Clemmons is a growing residential Village in Forsyth County, NC — a suburb of Winston-Salem located approximately 10 miles southwest of the city, along the Yadkin River and the Interstate 40 corridor. The Village is part of the broader Piedmont Triad metropolitan region (Greensboro / Winston-Salem / High Point), which anchors central North Carolina’s economic and cultural landscape.
Clemmons was founded in 1802 by Peter Clemmons, a merchant who moved to the area from Delaware with his wife, Harriet “Hattie” Butner, and their fourteen children, purchasing 216 acres for $542. Originally called Clemmonsville, the community grew as an agricultural and stagecoach-line hub through the 19th century.
The Idols Dam and Clemmons’s First-in-NC Hydroelectric Heritage
One of Clemmons’s most genuinely singular pieces of NC industrial history is the Idols Dam Power Station, built in 1898 on the Yadkin River just west of the Village. Idols Dam was North Carolina’s first commercial hydroelectric generating station and the first facility in the state to provide long-distance alternating-current transmission — a genuinely pioneering achievement in early American electrical infrastructure.
That first-in-NC hydroelectric heritage places Clemmons at a specific and often-overlooked moment in the American Southeast’s early industrial transition. The Yadkin River’s role in enabling the region’s electrification connects Clemmons’s early-industrial-era identity to broader NC industrial history, alongside the R.J. Reynolds tobacco industry story that shaped Winston-Salem’s parallel development.
Tanglewood Park — From Reynolds Family Estate to Regional Public Park
Clemmons is also home to one of the largest and most significant public parks anywhere in the greater Winston-Salem region — Tanglewood Park. The park spans more than 1,100 acres along the Yadkin River and was originally the private estate of the Reynolds family, associated with the R.J. Reynolds tobacco heritage that shaped Forsyth County’s modern identity.
Forsyth County acquired the Tanglewood estate from the Reynolds family in 1951 and established the property as a public recreational facility, creating a regional park that has served the greater Winston-Salem community for over 70 years. The park’s role as one of Clemmons’s most distinctive attractions extends the R.J. Reynolds legacy beyond Winston-Salem itself into the surrounding Forsyth County landscape.

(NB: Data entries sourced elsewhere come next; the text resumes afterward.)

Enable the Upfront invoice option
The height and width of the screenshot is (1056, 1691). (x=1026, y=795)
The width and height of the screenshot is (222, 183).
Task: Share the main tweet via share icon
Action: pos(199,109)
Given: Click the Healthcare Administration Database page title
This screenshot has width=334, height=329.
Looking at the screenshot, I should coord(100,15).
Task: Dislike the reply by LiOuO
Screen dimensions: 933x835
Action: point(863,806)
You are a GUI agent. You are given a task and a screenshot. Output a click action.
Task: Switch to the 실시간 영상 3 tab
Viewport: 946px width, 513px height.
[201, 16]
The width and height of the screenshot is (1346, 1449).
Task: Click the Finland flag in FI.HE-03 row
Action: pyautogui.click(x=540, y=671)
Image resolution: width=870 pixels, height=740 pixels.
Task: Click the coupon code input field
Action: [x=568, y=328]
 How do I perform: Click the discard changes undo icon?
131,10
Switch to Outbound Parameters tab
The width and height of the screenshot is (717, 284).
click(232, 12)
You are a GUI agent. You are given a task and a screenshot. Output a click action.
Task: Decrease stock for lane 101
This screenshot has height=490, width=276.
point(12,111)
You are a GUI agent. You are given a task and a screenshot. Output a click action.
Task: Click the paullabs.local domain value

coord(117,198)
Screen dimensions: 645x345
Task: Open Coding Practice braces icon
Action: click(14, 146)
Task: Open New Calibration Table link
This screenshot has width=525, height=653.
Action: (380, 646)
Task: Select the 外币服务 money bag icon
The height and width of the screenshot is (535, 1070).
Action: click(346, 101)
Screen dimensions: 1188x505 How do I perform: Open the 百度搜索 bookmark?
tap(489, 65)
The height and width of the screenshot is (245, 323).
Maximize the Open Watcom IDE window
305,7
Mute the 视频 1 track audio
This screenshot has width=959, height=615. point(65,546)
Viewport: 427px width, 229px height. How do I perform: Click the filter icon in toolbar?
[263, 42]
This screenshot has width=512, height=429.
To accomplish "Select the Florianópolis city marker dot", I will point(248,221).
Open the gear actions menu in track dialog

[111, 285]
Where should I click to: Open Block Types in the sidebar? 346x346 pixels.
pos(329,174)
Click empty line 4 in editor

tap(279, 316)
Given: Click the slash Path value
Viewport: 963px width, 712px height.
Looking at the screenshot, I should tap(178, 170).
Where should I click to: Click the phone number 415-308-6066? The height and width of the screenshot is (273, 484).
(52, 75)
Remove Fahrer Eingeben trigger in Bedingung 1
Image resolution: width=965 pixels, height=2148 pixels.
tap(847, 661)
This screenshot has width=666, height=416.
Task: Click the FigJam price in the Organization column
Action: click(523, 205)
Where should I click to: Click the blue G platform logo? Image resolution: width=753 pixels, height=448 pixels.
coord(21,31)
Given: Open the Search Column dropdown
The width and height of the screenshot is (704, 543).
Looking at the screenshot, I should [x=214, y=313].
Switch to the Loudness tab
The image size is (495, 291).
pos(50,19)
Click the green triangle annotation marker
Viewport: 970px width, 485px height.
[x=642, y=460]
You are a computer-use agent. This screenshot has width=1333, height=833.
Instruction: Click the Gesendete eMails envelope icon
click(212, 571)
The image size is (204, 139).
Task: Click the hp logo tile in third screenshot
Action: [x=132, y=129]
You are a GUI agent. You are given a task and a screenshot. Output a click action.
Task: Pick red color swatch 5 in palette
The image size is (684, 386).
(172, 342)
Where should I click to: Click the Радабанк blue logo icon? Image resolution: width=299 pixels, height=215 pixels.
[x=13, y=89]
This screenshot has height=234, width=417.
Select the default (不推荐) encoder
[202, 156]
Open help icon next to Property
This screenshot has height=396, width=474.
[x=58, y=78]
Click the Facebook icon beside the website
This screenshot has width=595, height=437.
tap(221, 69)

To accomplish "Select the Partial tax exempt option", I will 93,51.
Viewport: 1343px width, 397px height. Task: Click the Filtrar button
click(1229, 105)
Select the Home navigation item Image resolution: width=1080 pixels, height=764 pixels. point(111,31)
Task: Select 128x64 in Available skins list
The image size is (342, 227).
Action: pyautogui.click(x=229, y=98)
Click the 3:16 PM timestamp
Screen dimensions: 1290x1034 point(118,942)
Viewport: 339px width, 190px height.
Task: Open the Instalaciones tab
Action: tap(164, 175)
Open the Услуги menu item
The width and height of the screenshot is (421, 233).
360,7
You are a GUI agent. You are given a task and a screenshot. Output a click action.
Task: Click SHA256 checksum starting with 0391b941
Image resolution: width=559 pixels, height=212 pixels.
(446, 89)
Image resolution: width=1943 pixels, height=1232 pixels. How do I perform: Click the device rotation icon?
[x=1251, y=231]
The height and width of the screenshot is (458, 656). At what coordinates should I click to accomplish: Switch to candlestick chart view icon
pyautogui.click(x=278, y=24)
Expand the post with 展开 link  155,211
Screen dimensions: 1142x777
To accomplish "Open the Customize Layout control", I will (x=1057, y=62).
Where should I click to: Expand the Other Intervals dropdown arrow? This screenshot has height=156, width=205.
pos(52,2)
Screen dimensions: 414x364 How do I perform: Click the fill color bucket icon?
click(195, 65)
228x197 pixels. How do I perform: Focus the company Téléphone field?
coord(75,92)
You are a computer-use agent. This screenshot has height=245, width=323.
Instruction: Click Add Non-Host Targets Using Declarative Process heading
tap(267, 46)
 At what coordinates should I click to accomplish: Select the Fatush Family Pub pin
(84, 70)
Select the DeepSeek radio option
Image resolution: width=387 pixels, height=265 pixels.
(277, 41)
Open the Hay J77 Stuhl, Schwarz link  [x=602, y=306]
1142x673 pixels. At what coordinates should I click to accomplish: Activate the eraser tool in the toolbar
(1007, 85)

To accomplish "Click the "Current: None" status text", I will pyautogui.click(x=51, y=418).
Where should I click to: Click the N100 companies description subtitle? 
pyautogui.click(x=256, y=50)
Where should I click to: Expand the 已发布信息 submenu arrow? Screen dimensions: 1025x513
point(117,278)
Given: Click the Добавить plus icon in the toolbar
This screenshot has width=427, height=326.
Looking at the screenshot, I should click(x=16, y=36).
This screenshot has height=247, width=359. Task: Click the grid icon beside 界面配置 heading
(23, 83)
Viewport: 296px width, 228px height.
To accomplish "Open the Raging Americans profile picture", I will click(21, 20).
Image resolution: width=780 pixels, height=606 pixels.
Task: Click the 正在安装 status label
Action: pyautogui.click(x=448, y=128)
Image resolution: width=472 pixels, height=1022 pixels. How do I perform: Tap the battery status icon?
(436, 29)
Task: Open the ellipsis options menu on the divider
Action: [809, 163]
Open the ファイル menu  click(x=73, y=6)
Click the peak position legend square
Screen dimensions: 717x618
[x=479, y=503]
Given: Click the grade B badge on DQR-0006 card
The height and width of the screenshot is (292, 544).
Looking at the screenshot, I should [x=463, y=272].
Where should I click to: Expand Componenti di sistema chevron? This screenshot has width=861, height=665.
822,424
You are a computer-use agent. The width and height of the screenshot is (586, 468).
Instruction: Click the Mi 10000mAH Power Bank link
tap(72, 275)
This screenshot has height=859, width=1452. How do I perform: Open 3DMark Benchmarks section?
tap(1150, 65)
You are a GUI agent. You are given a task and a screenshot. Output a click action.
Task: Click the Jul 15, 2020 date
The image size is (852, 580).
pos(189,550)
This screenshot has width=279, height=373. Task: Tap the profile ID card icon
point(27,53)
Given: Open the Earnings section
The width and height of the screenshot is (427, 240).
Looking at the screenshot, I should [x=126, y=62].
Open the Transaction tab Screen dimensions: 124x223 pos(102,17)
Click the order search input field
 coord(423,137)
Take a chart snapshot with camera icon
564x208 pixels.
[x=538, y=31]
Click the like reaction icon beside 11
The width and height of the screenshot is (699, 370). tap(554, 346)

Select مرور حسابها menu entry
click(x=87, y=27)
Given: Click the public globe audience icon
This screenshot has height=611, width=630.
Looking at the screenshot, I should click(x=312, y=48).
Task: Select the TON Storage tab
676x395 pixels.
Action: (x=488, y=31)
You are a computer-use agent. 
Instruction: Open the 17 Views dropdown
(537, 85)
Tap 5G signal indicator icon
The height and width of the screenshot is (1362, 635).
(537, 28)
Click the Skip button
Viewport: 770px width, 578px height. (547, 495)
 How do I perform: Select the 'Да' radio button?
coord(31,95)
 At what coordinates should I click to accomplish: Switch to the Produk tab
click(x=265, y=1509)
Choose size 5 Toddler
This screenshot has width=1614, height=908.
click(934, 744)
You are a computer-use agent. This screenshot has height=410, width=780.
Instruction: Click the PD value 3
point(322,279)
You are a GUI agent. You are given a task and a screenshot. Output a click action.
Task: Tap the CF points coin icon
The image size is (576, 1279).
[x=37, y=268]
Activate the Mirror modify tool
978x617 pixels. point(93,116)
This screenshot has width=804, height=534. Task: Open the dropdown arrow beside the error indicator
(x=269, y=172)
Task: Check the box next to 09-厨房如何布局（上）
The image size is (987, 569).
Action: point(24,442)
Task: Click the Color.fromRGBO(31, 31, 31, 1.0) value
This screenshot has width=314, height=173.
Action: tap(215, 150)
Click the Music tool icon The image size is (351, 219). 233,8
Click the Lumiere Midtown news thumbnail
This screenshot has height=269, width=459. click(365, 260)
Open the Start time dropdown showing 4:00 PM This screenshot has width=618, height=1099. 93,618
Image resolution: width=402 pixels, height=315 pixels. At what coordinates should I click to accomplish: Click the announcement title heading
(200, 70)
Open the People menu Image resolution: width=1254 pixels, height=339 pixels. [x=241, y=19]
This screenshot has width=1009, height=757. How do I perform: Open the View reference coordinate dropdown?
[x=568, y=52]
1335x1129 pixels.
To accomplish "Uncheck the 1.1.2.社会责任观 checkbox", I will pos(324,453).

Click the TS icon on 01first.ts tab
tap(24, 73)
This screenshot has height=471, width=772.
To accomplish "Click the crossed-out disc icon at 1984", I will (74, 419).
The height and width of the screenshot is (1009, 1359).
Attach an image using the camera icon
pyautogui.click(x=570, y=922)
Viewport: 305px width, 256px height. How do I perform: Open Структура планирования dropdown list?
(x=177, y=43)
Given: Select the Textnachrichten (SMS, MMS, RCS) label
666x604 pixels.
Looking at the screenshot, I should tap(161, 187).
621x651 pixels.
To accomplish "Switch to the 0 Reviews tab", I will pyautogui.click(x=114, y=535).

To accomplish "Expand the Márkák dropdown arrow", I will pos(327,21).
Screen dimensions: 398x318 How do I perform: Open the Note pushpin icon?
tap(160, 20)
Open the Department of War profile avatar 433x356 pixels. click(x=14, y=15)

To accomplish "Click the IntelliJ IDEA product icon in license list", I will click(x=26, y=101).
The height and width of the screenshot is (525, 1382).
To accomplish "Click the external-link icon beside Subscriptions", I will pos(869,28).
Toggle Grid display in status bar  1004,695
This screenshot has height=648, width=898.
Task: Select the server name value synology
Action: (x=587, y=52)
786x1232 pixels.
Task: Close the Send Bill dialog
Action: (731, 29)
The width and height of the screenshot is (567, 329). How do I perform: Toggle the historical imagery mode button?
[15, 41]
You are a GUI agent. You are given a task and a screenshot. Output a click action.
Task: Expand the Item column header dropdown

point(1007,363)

Modern Clemmons — A Growing Winston-Salem Suburb
Modern Clemmons has grown rapidly through the post-World War II decades — driven by the completion of Interstate 40 through the Village, the expansion of Winston-Salem’s suburban footprint, and the Village’s designation as a formal municipality when it was incorporated in 1986 (a relatively recent formal incorporation, though the community had existed for nearly 200 years by that point).
Today, Clemmons functions as a residential bedroom community of approximately 21,000 residents, with a mix of established neighborhoods, newer subdivisions, and commercial corridors along I-40 and the Village’s central corridors. The Village’s proximity to Winston-Salem and its access to the broader Piedmont Triad metropolitan area make it a genuine destination for visitors interested in exploring the greater Forsyth County region.